I like my 4X. I had a 2X but it just worked as a clarifier. If I could find a scope that gave me a large enough field of view I would shoot a 6X.


----------



## shooter74

*a 6 powe lens works great.*

there are some people that have 4 power lens in there ....i will be shooting a 6 power this coming . at 40 yards you can the 12 and the 14 ring . with a 2 power peep. good luck


----------



## JMARLEY7

Are you allowed to use a lense in tha ASA hunter class?


----------



## Target Tony

*Lens .. Yes*

Men’s Hunter Class, 40 yards, 280 FPS 

This class is open to anyone who did not compete in Open A (or higher), win more than $200 in prize money in Unlimited or Open B, or win more than $400.00 in Hunter during their most recent year of ASA Pro/Am competition. All other amateur classes are eligible. Release, fixed pins with magnification allowed. Stabilizer Rule - A front stabilizer (or system including quick releases and/or enhancers) may be used, but may not exceed twelve inches (12”) in total length from the tip of the stabilizer (or system) to the point of attachment on the front of the riser provided by the manufacturer. A rear stabilizer or counter balance weight system may be used with a maximum of two extensions, but may not extend more than six inches (6”) in length as measured from either: (1) the point of attachment on the rear of the riser provided by the manufacturer, or (2) if there is no rear point of attachment the system may not extend more than six inches (6”) beyond the back of the grip. 
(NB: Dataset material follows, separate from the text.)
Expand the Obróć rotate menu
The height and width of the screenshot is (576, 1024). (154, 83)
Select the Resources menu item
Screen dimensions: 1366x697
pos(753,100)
heres the scoop right form the ASA site..

i agree start with a low power 2x then work your way up. but you really shouldnt go higher than 5 X... 

Shoot Strong
Tony


----------



## mbuemi

both of my lenses have been 4x's. one on an impact archery scope, and another on my current Extreme. When youre going with 50 yards, you need to be able to actually fit your pin inside the circle. For me, thats morrel bag circles. (my home range) but i guess since your limited at 45, then a 2 would work fine. The biggest thing behind a lense, at least for me, is that it takes the mental side out of long shots. The target looks a little bigger, so its not as stressing to shoot at with 10$ arrows. ;D

Try whats right for you, if you can get to a dealer, try holding up a scope and lense with one of each.


----------



## BlackKnight81

I use a 6x with a 2x Clarifier and it works great. Wouldn't use anything else, but I shoot with a scope and one pin. Might be a little strong for pins class, thry a 2 an work you way up. if you feel comfortable with a 2 then try a 4, and then a 6. see which one you like the most. I would look at the Verifiers from Specialty Archery though if you go to a 6x.


----------